■ Task brief
Within the records below, reproduce without change the lines from the line that has "Image resolution: width=827" through the line that has "Task: Select Custom date range option", and only those.

________________

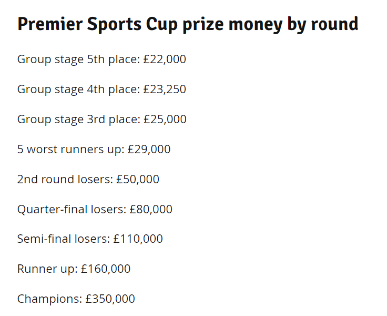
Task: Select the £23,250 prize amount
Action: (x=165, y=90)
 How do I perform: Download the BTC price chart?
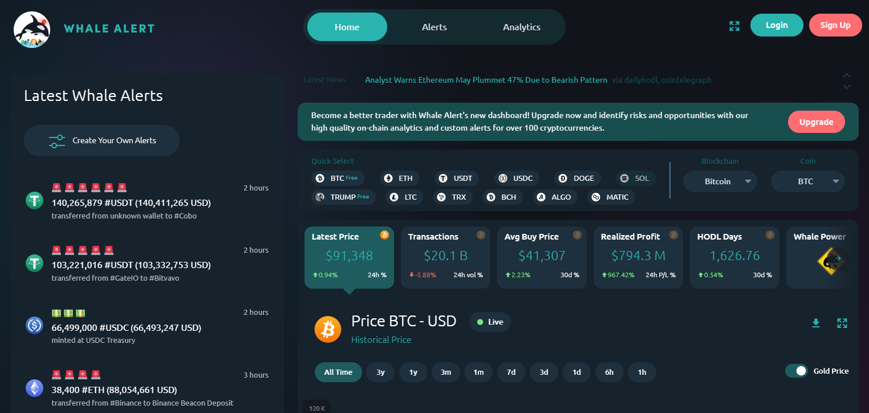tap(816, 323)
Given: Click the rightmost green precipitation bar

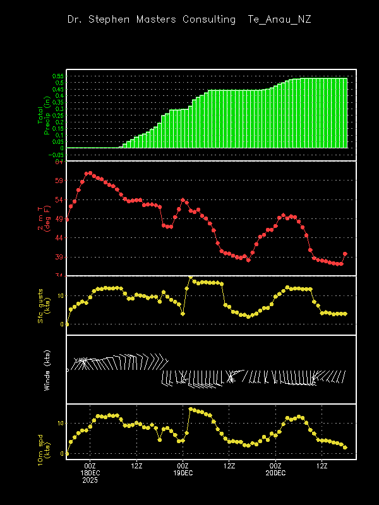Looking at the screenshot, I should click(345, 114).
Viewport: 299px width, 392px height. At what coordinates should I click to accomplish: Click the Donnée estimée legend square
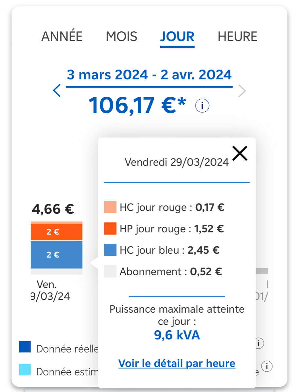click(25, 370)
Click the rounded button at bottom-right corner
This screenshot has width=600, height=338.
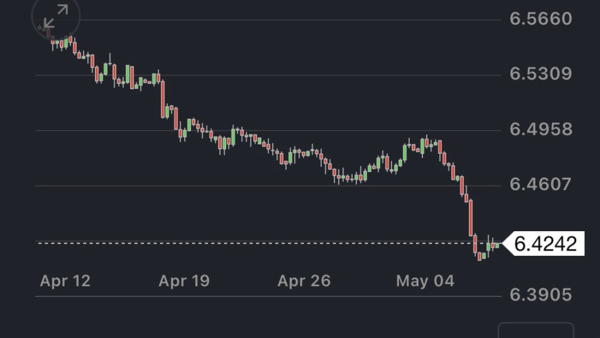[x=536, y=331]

________________

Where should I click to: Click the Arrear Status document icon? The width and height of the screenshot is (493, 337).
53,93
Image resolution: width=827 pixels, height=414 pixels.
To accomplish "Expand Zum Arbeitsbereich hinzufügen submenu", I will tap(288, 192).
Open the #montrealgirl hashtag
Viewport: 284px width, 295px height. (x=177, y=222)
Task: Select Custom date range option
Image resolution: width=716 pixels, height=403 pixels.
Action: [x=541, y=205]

________________

■ Written reply
Image resolution: width=827 pixels, height=414 pixels.
To accomplish "Expand Zum Arbeitsbereich hinzufügen submenu", I will tap(288, 192).
Open the #montrealgirl hashtag
Viewport: 284px width, 295px height. (x=177, y=222)
Task: Select Custom date range option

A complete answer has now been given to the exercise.